- TASK A -
According to the article on Osiris Therapeutics, what is Prochymal made from?
- TASK B -
Summarize the article on Osiris Therapeutics in two sentences.
- TASK C -
Turn the paragraph of the article on Osiris Therapeutics that begins "The stock, first offered in August" into a short bulleted list that keeps its main facts.

PROVIDED PASSAGE Start Marker

Osiris lifted by test results

Drug shows promise for treating Crohn's

October 21, 2006|By Tricia Bishop | Tricia Bishop,sun reporter

Shares of Osiris Therapeutics rose 13 percent yesterday to an all-time high for the newly public, adult stem-cell company on news that its lead drug shows promise as a treatment for moderate to severe Crohn's disease, an autoimmune disorder affecting half a million Americans.

The stock, first offered in August, closed up $2 to $17.02 from Thursday's closing price of $15.02. Its gain was the eighth-highest percentage increase on the Nasdaq yesterday, though half of it was achieved overnight as after-hours trading pushed the price up to $16.12 by yesterday morning.

After markets closed Thursday, the Baltimore biotech released data from a 10-person study suggesting Prochymal, which is made from stem cells found in adult bone marrow, may reduce Crohn's severity in people resistant to other treatments. The disease is characterized by chronic intestinal inflammation, with symptoms ranging from abdominal pain to internal ulcerations. Further studies are planned.

PROVIDED PASSAGE End Marker
DATA FOR REVIEW Start Marker

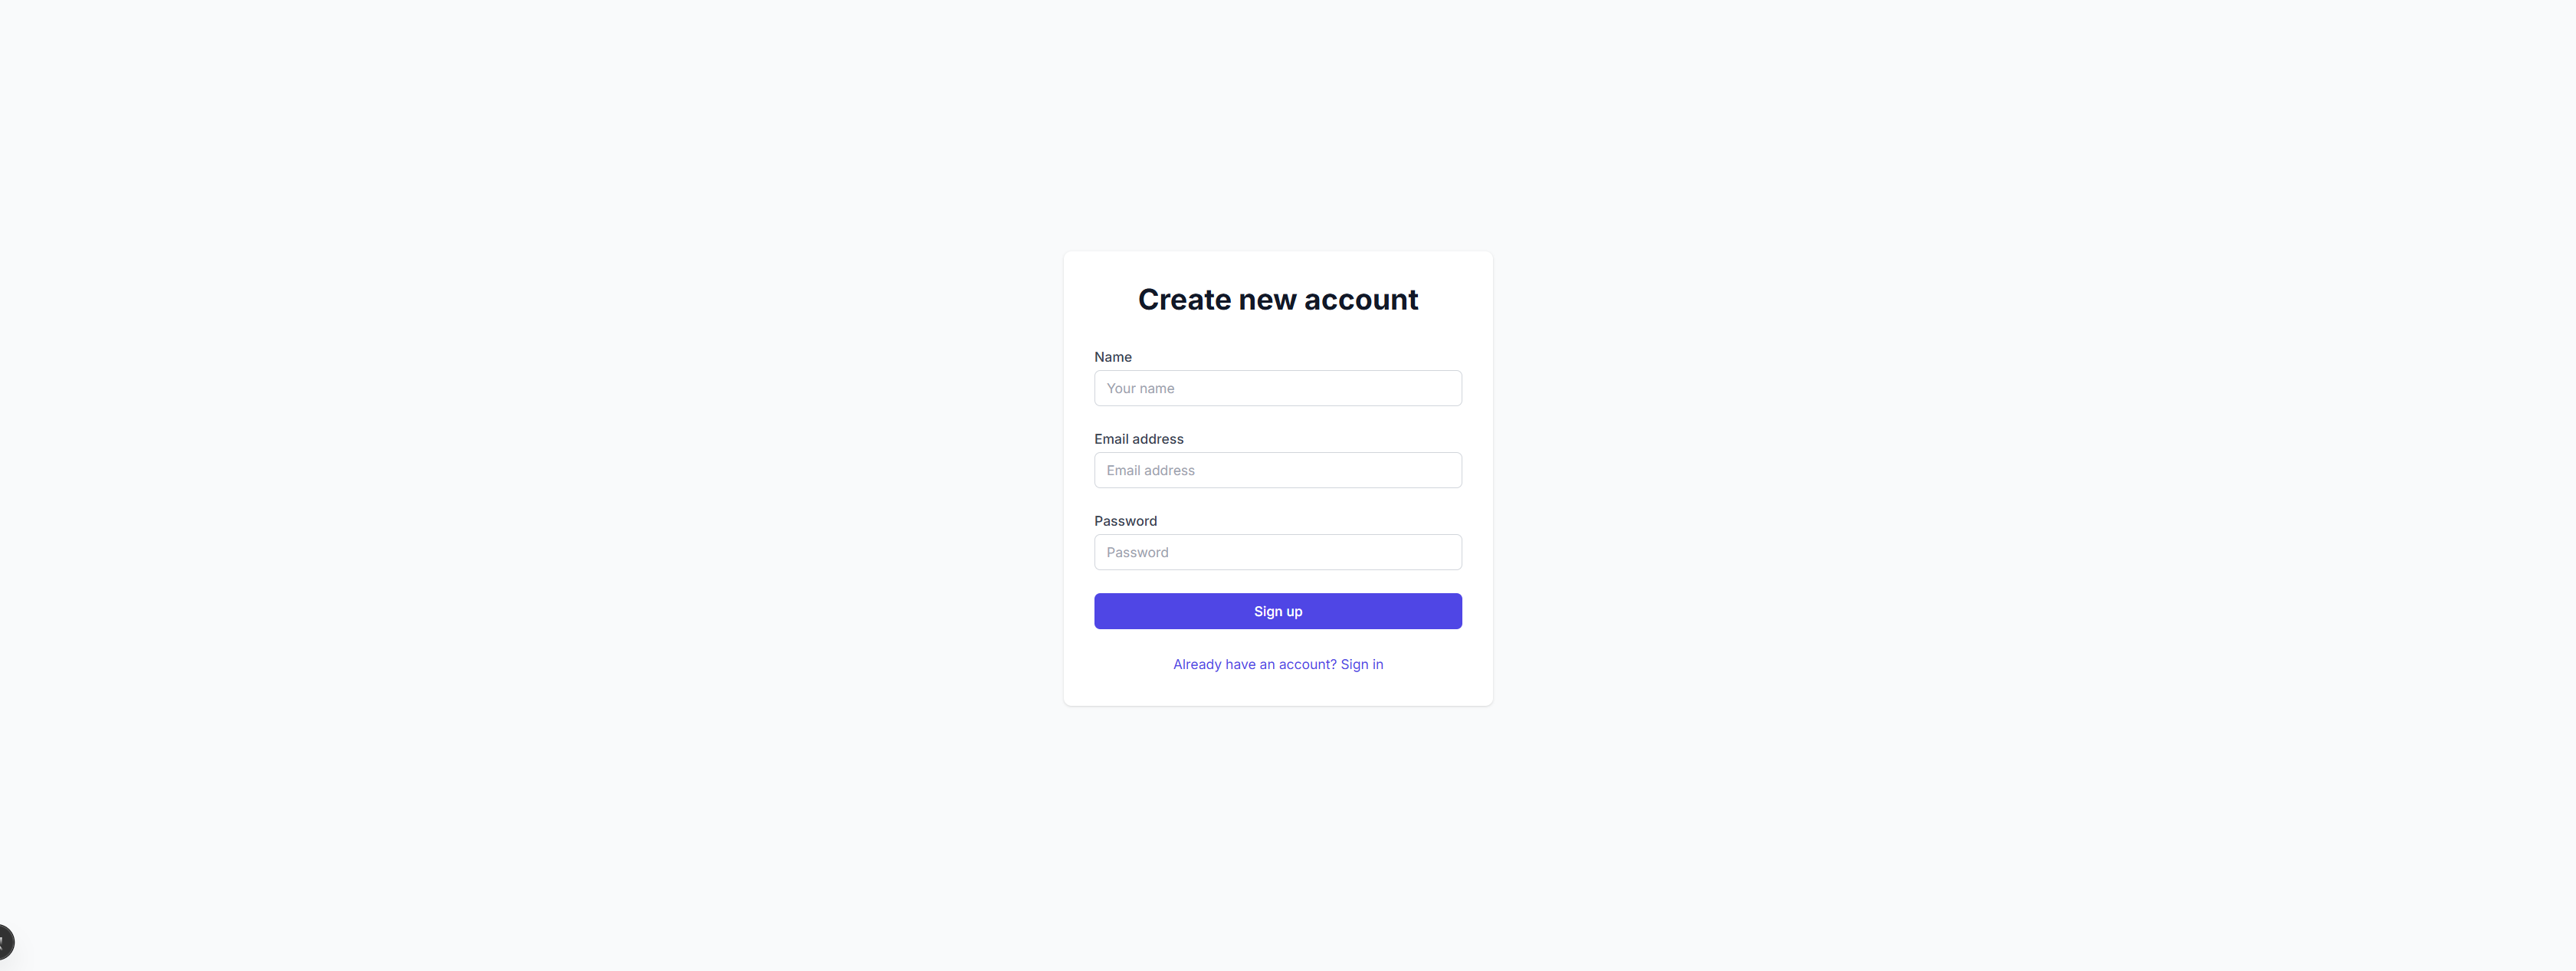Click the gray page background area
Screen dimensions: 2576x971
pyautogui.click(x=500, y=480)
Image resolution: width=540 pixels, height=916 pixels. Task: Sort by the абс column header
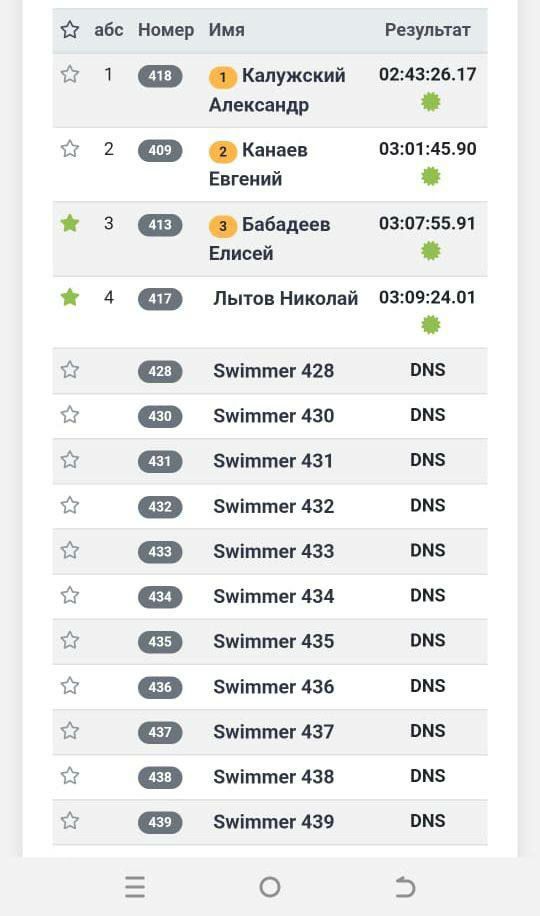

DATA FOR REVIEW End Marker
DATA FOR REVIEW Start Marker

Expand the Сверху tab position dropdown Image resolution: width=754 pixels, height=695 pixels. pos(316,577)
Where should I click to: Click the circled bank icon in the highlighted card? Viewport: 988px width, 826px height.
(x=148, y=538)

DATA FOR REVIEW End Marker
DATA FOR REVIEW Start Marker

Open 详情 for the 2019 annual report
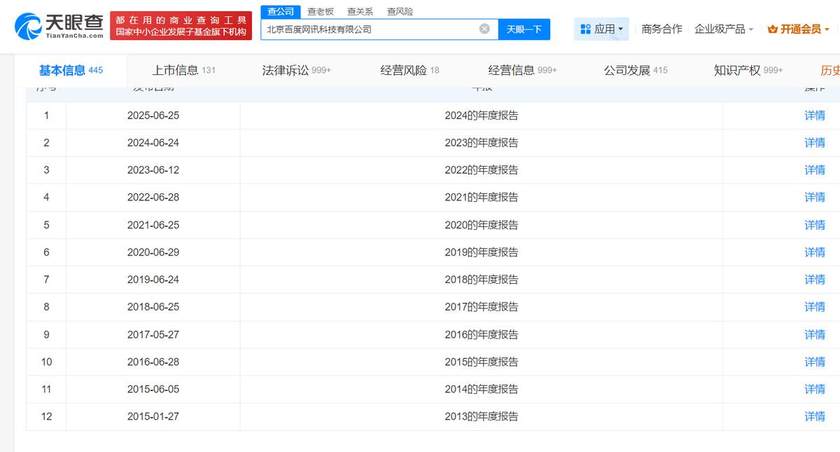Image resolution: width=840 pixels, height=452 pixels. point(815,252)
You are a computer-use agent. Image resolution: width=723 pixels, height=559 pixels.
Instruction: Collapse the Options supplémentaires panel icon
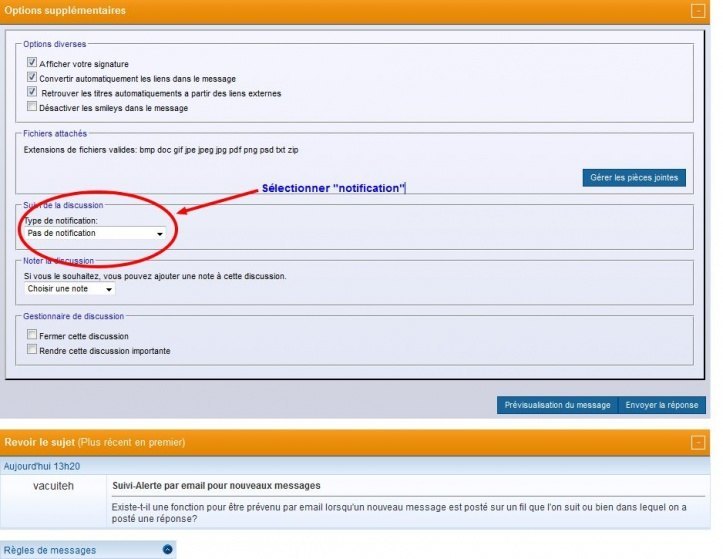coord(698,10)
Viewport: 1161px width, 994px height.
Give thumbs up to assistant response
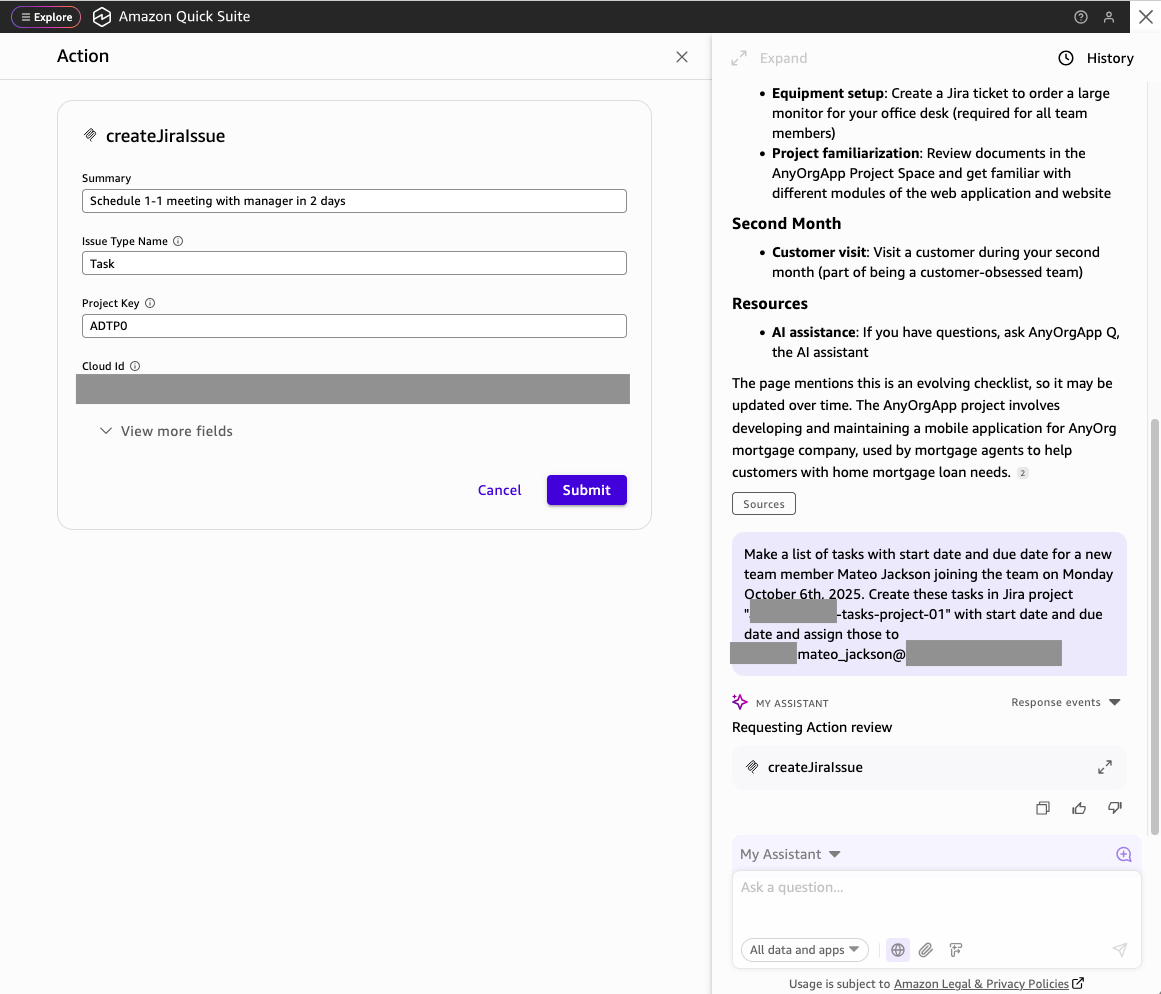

DATA FOR REVIEW End Marker

- PROBLEM SOLUTION A -
Stem cells found in adult bone marrow.

- PROBLEM SOLUTION B -
Shares of Osiris Therapeutics, a Baltimore adult stem-cell company that went public in August, rose 13 percent to an all-time high, closing at $17.02. The rise followed data from a 10-person study suggesting that its lead drug, Prochymal, may reduce the severity of Crohn's disease in people resistant to other treatments.

- PROBLEM SOLUTION C -
- First offered in August
- Closed up $2 at $17.02, from Thursday's closing price of $15.02
- Posted the eighth-highest percentage increase on the Nasdaq yesterday
- Achieved half of the gain overnight, as after-hours trading pushed the price to $16.12 by yesterday morning